-- Records for this exercise follows --
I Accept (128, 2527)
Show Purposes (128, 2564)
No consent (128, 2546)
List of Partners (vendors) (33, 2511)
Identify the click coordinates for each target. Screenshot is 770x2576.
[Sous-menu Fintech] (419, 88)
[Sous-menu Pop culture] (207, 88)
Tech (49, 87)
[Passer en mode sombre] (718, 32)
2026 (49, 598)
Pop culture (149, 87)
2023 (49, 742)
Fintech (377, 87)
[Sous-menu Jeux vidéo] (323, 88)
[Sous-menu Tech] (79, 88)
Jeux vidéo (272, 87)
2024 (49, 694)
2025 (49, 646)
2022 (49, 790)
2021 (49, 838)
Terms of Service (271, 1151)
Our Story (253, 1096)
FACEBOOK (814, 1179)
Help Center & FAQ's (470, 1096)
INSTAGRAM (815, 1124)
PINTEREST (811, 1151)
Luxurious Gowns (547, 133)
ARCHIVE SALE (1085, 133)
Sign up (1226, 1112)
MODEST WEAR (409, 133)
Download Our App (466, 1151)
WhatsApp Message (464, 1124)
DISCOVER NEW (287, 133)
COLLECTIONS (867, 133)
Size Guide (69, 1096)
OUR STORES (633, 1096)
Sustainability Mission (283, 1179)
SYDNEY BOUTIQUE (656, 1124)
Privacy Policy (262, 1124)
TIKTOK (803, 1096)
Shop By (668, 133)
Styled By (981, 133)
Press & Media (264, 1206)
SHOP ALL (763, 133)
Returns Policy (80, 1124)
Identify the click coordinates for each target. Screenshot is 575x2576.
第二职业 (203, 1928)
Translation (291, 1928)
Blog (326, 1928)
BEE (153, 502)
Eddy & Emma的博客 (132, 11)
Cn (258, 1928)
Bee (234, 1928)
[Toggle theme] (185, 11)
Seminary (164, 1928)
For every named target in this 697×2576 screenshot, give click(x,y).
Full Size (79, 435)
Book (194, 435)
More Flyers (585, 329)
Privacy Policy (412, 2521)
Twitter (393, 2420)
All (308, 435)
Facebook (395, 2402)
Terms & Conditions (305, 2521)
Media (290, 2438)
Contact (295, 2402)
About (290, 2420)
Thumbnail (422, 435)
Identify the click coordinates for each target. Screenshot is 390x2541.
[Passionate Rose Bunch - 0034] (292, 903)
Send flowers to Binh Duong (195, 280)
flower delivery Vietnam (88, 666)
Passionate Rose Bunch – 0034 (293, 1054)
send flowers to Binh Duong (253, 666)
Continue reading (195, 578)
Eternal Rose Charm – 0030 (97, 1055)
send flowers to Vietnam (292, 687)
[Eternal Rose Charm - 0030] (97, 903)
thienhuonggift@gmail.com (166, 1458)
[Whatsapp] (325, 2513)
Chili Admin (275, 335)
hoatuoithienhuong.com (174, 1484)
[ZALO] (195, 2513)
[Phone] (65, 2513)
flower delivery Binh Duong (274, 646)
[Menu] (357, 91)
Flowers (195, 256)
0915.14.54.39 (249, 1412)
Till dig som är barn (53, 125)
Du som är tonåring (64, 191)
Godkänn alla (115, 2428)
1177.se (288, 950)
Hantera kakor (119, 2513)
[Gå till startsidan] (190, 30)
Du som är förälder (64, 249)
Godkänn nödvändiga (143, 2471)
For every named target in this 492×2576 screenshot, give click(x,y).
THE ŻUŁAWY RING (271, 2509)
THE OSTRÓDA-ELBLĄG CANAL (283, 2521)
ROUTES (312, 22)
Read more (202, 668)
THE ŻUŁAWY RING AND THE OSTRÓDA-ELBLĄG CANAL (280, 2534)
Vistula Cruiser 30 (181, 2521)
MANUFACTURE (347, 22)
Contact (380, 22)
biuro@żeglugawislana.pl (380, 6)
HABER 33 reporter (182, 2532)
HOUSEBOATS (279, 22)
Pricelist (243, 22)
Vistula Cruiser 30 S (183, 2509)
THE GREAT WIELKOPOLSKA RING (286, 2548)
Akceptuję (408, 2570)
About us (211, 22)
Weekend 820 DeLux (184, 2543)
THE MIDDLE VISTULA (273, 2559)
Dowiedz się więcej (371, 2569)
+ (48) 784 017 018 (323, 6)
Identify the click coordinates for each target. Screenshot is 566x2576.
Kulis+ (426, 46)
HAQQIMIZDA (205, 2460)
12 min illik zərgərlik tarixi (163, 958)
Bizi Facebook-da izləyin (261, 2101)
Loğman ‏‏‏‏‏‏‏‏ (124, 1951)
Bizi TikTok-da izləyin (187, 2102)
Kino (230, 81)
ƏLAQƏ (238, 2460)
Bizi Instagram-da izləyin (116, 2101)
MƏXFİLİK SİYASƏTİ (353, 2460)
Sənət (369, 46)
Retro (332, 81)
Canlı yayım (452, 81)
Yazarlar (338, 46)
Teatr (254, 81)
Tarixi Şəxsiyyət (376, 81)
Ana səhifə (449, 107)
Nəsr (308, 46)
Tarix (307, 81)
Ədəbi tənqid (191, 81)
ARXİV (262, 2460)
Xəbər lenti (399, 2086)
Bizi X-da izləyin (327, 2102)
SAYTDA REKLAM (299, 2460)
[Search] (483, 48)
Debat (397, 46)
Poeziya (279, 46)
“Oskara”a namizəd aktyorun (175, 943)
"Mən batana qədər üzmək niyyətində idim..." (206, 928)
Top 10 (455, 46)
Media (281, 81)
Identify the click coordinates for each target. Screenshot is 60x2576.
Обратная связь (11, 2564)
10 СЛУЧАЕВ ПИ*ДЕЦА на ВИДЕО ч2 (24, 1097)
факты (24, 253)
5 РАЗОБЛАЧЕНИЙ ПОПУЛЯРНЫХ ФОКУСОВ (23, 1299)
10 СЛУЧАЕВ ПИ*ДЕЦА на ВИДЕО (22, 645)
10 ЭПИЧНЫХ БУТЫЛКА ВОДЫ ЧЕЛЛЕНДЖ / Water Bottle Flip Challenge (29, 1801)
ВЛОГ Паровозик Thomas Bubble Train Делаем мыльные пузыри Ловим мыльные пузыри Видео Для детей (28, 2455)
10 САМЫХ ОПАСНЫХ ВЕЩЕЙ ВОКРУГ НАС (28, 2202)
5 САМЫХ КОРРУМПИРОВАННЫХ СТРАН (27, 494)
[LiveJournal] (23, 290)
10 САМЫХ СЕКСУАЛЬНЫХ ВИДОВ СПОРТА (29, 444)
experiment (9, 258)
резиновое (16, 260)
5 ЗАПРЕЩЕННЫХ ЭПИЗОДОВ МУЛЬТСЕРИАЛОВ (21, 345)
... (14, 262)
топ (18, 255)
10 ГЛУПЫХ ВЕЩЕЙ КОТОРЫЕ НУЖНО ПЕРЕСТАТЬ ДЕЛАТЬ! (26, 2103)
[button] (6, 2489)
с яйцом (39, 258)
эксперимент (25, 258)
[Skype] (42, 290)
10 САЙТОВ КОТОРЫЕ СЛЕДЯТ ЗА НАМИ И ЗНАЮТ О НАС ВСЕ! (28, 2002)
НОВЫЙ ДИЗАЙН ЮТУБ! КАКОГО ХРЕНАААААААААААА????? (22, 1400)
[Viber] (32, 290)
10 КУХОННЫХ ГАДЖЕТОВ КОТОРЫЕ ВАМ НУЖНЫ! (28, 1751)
-- Records for this exercise concluded --
=== Assignment ===
Reply with the lines from the first line of the entries through the line that contains "Sign up (1226, 1112)", repeated exactly with both ends kept, and with nothing else.

=== Final answer ===
I Accept (128, 2527)
Show Purposes (128, 2564)
No consent (128, 2546)
List of Partners (vendors) (33, 2511)
Identify the click coordinates for each target. Screenshot is 770x2576.
[Sous-menu Fintech] (419, 88)
[Sous-menu Pop culture] (207, 88)
Tech (49, 87)
[Passer en mode sombre] (718, 32)
2026 (49, 598)
Pop culture (149, 87)
2023 (49, 742)
Fintech (377, 87)
[Sous-menu Jeux vidéo] (323, 88)
[Sous-menu Tech] (79, 88)
Jeux vidéo (272, 87)
2024 (49, 694)
2025 (49, 646)
2022 (49, 790)
2021 (49, 838)
Terms of Service (271, 1151)
Our Story (253, 1096)
FACEBOOK (814, 1179)
Help Center & FAQ's (470, 1096)
INSTAGRAM (815, 1124)
PINTEREST (811, 1151)
Luxurious Gowns (547, 133)
ARCHIVE SALE (1085, 133)
Sign up (1226, 1112)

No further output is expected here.